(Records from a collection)

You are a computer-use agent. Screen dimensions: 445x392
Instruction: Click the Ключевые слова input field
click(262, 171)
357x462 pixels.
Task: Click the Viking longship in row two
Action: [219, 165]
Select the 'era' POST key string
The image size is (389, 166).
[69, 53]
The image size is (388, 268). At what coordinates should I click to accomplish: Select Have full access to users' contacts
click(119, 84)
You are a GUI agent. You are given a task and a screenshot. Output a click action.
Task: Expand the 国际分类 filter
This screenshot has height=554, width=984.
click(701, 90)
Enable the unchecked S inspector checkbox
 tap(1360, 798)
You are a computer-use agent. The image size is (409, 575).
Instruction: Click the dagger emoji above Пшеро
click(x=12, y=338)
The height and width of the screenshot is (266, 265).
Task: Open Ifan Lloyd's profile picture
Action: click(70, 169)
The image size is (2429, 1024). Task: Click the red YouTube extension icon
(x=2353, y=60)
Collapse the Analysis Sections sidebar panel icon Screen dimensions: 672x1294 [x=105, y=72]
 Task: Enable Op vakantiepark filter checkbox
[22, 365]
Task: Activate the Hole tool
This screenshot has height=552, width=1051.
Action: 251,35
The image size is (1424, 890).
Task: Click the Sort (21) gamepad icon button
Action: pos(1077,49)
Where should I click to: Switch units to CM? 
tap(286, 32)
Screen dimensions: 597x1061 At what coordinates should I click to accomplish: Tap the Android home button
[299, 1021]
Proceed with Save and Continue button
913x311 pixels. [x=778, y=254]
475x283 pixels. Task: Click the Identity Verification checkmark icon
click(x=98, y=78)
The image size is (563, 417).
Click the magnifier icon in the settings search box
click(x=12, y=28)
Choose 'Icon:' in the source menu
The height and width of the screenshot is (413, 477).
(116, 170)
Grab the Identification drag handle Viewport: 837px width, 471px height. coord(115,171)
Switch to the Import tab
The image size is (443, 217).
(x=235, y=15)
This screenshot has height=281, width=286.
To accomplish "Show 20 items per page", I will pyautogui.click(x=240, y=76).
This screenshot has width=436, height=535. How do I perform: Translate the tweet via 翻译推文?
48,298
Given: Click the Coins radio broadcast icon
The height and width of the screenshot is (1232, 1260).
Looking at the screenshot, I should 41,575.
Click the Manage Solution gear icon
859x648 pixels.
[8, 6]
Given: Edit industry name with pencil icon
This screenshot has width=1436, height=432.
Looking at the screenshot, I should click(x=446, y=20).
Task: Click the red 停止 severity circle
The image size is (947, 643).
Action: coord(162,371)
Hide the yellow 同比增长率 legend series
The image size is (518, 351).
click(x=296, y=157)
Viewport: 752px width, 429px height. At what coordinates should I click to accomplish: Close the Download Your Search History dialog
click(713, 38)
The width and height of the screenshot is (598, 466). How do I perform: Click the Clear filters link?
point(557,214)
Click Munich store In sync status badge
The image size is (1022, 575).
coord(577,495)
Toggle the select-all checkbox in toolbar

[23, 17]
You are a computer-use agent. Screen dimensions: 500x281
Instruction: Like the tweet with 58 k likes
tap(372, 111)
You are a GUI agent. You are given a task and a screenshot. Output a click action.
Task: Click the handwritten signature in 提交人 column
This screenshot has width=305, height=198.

### WHAT IS NEEDED
From the entries above, copy every line that holds the word "computer".

### RESPONSE TO THE TASK
You are a computer-use agent. Screen dimensions: 445x392
You are a computer-use agent. The image size is (409, 575).
You are a computer-use agent. Screen dimensions: 500x281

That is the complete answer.